Many of us have been unenthusiastic participants in futile efforts to deter a patient from the inevitability of death. Our current focus on life extension at all costs is very different from the realities that faced the majority of Western society just over a century ago, where the period between recognition of disease and death was short, where patients died at home, and where the inability to extend life allowed individuals to prepare for their final journey. Medical technology in many ways has been a great blessing, with the potential to relieve pain and suffering that is still endemic to much of the world. At the same time, our ability to prolong life has eliminated many positive traditions surrounding death. Many of us no longer die in our homes surrounded by our loved ones, but in ICUs, on ventilators, with monitors and infusions, far from most of the people we call family. The atmosphere is sterile and cold rather than warm and comforting, exclusive rather than inclusive, and uncomfortably public rather than private.

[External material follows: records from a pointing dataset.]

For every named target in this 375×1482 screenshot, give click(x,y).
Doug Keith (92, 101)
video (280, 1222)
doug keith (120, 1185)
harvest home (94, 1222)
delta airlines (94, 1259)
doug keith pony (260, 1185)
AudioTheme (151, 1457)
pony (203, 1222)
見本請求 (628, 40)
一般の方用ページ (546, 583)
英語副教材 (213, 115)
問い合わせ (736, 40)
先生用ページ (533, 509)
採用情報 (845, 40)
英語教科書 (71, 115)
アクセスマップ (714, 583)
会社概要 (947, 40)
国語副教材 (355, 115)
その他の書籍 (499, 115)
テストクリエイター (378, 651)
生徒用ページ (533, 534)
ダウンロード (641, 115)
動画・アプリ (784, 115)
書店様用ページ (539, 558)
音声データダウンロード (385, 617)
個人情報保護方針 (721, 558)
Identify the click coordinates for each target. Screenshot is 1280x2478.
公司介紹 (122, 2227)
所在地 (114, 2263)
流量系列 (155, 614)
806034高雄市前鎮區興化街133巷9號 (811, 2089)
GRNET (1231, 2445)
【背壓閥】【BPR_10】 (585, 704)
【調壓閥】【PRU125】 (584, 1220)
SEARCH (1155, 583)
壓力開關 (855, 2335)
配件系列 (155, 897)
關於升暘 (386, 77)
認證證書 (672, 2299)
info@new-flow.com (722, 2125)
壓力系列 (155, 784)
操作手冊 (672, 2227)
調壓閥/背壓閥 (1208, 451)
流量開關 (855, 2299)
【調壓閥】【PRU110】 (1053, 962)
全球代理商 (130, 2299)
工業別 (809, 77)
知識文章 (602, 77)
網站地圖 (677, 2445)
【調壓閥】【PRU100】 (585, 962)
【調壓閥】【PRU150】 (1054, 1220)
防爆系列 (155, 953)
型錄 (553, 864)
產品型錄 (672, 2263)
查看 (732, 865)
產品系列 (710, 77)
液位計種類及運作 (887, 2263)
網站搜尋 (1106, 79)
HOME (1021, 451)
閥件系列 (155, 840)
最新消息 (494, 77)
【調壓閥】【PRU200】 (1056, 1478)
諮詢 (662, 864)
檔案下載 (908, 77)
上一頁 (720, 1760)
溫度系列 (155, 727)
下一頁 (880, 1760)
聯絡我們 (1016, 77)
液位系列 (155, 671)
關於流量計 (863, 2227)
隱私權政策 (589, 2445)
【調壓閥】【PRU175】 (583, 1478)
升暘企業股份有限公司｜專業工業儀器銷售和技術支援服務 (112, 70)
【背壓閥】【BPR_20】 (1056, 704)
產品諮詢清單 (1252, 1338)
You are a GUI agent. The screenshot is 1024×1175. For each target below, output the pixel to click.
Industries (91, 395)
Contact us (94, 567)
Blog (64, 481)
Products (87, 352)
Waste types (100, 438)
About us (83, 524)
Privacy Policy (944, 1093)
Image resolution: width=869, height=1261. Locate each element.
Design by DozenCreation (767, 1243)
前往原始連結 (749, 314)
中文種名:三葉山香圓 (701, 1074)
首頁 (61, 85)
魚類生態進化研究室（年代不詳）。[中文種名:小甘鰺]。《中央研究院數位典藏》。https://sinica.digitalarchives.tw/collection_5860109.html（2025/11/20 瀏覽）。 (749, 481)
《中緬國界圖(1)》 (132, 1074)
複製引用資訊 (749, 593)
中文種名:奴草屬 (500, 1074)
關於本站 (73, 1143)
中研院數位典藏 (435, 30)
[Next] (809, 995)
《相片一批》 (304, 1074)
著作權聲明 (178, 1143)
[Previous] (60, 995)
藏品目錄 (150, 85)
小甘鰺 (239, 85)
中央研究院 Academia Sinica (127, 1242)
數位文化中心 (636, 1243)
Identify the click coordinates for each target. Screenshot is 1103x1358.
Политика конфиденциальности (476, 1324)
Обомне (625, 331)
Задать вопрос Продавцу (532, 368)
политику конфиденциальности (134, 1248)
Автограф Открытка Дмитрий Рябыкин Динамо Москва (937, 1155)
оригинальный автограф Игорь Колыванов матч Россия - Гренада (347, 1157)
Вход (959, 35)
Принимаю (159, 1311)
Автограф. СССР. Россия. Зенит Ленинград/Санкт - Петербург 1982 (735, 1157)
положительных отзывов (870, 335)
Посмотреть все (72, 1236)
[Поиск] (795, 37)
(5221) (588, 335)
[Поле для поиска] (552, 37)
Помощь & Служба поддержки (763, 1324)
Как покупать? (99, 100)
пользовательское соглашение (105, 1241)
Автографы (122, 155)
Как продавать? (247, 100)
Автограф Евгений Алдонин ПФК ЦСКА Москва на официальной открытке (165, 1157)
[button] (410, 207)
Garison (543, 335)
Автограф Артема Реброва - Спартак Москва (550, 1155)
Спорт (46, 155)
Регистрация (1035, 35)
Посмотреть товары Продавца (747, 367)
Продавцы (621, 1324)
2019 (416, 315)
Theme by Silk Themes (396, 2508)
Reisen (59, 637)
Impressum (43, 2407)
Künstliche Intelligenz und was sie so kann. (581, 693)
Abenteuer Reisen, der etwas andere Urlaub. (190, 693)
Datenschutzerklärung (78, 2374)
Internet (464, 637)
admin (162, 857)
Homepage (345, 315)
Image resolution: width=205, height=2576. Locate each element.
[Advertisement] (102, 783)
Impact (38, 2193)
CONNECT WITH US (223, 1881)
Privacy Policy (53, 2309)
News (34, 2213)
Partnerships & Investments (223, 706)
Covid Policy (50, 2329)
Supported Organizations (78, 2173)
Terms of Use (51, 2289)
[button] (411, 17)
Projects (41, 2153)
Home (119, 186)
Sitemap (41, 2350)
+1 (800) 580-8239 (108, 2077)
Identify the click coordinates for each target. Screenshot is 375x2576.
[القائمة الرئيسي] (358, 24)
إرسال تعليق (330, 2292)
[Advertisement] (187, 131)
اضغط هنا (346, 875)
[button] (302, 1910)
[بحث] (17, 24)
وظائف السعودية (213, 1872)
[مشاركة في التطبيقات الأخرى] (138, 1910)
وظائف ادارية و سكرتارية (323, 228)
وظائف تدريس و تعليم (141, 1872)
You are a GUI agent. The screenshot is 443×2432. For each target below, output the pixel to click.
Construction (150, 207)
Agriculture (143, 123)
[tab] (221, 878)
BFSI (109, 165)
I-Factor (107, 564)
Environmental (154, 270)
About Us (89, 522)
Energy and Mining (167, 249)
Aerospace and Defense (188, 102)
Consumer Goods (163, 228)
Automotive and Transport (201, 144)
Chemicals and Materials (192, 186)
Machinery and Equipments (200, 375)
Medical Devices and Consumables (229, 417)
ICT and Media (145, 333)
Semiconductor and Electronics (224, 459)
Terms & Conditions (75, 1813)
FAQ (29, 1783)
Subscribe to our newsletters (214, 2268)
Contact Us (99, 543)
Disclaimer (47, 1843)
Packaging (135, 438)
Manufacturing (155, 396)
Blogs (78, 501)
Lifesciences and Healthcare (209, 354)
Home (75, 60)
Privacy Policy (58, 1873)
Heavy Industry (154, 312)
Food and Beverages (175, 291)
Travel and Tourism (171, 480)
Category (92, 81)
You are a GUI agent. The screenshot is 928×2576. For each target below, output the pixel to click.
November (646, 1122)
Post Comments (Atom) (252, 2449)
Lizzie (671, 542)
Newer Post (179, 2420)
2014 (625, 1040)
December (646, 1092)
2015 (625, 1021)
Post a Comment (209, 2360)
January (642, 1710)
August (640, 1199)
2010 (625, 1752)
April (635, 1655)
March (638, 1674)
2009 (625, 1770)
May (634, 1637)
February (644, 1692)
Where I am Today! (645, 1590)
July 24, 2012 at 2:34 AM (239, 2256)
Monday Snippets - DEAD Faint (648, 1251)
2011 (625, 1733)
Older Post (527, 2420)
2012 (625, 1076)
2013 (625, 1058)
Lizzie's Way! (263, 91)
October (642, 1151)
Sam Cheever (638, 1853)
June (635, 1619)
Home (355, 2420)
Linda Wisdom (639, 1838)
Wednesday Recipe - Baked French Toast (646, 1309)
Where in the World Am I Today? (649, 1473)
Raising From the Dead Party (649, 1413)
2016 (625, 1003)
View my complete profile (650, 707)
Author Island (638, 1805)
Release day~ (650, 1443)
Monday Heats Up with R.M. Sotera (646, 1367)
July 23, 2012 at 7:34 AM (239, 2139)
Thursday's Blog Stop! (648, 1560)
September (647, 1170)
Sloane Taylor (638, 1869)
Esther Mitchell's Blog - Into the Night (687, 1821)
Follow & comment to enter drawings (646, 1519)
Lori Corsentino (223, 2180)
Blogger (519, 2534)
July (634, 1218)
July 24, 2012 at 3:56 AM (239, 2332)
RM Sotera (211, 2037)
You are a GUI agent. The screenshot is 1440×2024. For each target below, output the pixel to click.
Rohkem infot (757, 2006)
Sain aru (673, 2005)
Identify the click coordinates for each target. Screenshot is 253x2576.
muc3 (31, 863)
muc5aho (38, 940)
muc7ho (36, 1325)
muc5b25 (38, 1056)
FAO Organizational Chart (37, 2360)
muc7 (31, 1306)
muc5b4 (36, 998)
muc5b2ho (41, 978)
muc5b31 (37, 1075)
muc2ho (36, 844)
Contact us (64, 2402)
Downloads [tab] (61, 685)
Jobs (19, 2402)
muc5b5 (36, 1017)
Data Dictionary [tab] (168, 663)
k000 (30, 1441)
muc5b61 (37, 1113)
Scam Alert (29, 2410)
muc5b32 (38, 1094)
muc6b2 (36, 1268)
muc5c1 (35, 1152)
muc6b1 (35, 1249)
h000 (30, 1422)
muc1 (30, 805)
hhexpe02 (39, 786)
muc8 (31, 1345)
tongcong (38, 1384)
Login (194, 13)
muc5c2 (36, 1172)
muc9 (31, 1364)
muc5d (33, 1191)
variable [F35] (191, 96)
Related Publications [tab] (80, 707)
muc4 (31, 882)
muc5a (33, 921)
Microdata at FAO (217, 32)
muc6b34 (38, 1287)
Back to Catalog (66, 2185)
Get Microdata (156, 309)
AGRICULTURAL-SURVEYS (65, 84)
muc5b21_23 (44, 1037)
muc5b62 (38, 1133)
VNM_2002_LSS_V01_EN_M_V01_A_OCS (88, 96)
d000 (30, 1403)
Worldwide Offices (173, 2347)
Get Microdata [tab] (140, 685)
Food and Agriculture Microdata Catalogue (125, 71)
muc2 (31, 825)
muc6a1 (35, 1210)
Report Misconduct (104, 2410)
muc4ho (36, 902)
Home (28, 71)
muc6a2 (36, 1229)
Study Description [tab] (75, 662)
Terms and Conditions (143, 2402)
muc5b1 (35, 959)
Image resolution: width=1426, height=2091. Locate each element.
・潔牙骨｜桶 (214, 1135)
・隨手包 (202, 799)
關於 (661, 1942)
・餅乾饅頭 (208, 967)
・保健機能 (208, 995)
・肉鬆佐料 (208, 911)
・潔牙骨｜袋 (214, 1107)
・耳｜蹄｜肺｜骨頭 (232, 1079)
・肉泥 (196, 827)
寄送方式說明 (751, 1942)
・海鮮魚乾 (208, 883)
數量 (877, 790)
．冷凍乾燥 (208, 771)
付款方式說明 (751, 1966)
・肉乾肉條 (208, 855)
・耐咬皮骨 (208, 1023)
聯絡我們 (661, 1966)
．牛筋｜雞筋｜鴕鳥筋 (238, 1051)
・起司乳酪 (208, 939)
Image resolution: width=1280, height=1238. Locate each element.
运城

Is this what we want for our family, our friends? Can we call it progress when we embrace every known technological advance and apply it to the last moments of life? As the candle flickers, is it the extra minute or the extra day that matters? Or is it the gathering of our families and friends in our homes that will define “the good death”? Can we provide technologically-sophisticated care without providing profoundly compassionate care? Will we encourage patients and their families to understand the real consequences of aggressive medical treatment, especially as treatments become less curative and increasingly experimental? Alternatively, can we look back over the millennia of our human experience and study the history of thought surrounding death, retrieving that which is right and good? Or will we ignore the suffering of the many, in some misdirected drive to protect the few? The answer to these critical questions will, in part, define the continued progress of our civilization. We can only hope that wisdom prevails and that life-sustaining technology does not hinder, or, worse, prevent a good death.
RAEFORD E. BROWN, MD, FAAP is a Professor of Anesthesiology and Pediatrics at the University of Kentucky / Chandler Medical Center. As a physician writer, he has a growing interest in the humanistic qualities demonstrated by a good physician.